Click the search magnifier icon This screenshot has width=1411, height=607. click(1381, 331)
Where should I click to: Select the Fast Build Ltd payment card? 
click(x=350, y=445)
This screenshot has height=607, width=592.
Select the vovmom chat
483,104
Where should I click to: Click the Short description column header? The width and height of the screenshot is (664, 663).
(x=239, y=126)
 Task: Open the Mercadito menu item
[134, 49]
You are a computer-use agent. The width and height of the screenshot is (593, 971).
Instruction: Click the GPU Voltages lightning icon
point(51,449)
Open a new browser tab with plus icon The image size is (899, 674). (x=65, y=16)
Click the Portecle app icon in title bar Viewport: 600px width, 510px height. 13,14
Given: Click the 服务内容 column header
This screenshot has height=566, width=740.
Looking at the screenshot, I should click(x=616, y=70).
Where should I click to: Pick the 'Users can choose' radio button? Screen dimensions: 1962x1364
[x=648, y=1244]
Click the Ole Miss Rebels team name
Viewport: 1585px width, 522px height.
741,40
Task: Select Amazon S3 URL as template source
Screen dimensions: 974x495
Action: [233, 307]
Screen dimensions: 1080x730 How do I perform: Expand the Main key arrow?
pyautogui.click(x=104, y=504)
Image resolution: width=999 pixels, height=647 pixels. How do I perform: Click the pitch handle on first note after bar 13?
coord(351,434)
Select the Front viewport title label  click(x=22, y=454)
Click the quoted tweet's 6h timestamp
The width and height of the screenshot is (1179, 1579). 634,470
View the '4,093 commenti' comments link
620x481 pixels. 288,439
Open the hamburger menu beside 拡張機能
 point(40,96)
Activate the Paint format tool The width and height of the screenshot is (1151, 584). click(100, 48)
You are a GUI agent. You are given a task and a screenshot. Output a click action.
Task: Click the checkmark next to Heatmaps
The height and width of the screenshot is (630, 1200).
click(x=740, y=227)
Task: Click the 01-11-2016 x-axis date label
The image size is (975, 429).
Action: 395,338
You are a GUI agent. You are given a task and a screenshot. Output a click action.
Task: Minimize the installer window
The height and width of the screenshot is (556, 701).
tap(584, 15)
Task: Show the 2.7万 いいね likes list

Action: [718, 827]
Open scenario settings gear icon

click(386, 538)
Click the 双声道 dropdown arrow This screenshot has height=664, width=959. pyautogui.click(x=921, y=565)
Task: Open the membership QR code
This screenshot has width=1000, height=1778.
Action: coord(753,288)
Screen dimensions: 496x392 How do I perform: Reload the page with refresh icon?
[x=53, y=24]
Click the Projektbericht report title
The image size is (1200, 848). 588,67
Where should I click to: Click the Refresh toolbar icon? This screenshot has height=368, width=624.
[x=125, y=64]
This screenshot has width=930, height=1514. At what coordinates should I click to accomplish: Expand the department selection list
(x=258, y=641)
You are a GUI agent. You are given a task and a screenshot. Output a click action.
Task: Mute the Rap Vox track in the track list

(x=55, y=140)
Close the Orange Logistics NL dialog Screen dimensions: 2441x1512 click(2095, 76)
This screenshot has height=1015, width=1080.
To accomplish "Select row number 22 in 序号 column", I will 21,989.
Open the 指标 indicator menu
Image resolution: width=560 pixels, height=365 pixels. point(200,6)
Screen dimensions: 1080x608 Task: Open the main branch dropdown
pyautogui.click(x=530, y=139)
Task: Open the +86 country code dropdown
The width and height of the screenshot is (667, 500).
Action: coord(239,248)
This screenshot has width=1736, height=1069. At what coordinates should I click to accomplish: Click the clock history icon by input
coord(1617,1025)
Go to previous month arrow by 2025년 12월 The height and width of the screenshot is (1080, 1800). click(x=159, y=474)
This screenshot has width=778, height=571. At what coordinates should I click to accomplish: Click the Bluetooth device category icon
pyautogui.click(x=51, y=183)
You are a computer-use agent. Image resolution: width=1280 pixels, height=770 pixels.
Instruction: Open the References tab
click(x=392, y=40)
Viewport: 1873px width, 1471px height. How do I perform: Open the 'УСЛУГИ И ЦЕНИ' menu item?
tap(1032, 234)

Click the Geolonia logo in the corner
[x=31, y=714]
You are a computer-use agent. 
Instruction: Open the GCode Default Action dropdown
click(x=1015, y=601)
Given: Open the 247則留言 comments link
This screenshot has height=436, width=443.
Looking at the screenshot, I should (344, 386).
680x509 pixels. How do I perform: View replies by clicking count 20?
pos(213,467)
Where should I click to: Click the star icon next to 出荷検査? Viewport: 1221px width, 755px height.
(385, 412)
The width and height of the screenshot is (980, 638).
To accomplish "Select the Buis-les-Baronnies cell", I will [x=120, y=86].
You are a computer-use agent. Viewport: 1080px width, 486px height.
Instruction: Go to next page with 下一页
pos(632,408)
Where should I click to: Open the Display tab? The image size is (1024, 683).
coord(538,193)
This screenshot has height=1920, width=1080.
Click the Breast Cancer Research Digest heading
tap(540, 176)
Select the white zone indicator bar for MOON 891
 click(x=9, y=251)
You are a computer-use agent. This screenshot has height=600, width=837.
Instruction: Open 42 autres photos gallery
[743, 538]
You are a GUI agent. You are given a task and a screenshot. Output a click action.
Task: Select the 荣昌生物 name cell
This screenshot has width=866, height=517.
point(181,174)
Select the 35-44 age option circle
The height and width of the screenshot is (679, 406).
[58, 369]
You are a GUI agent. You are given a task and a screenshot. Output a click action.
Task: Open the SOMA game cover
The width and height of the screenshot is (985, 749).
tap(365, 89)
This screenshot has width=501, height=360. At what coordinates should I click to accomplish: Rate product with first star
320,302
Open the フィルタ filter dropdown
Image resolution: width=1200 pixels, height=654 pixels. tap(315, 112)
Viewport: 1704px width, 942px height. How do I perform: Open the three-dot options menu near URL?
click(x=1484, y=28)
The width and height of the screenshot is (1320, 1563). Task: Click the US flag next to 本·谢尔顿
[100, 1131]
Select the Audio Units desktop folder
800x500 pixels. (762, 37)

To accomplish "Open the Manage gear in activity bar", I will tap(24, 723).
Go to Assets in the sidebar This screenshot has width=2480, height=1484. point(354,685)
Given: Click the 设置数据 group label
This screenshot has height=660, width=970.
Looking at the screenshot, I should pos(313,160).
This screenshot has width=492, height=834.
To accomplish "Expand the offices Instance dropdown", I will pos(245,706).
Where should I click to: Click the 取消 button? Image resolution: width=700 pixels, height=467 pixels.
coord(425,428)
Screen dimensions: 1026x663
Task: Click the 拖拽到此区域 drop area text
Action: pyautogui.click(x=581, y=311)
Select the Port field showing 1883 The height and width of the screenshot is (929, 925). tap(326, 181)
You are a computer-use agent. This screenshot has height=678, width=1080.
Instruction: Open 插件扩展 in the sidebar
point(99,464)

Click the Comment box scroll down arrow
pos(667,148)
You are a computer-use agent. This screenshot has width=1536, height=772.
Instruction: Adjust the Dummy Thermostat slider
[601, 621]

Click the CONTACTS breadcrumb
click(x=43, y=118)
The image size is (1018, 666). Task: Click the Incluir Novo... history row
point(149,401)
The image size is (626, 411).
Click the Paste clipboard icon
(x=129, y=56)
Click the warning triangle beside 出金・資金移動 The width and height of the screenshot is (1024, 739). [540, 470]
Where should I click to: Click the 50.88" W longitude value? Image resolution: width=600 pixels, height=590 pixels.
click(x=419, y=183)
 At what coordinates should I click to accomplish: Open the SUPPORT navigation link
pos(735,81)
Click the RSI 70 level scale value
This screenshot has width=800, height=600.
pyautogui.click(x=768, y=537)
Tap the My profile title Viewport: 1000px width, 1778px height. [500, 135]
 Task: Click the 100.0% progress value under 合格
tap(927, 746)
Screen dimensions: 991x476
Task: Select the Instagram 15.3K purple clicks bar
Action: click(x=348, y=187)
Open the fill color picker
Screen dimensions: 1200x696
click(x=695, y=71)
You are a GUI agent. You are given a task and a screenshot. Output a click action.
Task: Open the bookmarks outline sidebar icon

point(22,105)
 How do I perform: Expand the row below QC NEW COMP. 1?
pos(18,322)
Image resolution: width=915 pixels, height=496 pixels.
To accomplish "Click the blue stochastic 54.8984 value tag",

============================================================

> [WHAT YOU ARE ASKED TO DO]: Reproduce word for word the material above, beginning with the line that contains "Click the Comment box scroll down arrow" and ending with the line that contains "Tap the My profile".

> [RESULT OF THIS TASK]:
Click the Comment box scroll down arrow
pos(667,148)
You are a computer-use agent. This screenshot has width=1536, height=772.
Instruction: Adjust the Dummy Thermostat slider
[601, 621]

Click the CONTACTS breadcrumb
click(x=43, y=118)
The image size is (1018, 666). Task: Click the Incluir Novo... history row
point(149,401)
The image size is (626, 411).
Click the Paste clipboard icon
(x=129, y=56)
Click the warning triangle beside 出金・資金移動 The width and height of the screenshot is (1024, 739). [540, 470]
Where should I click to: Click the 50.88" W longitude value? Image resolution: width=600 pixels, height=590 pixels.
click(x=419, y=183)
 At what coordinates should I click to accomplish: Open the SUPPORT navigation link
pos(735,81)
Click the RSI 70 level scale value
This screenshot has width=800, height=600.
pyautogui.click(x=768, y=537)
Tap the My profile title Viewport: 1000px width, 1778px height. [500, 135]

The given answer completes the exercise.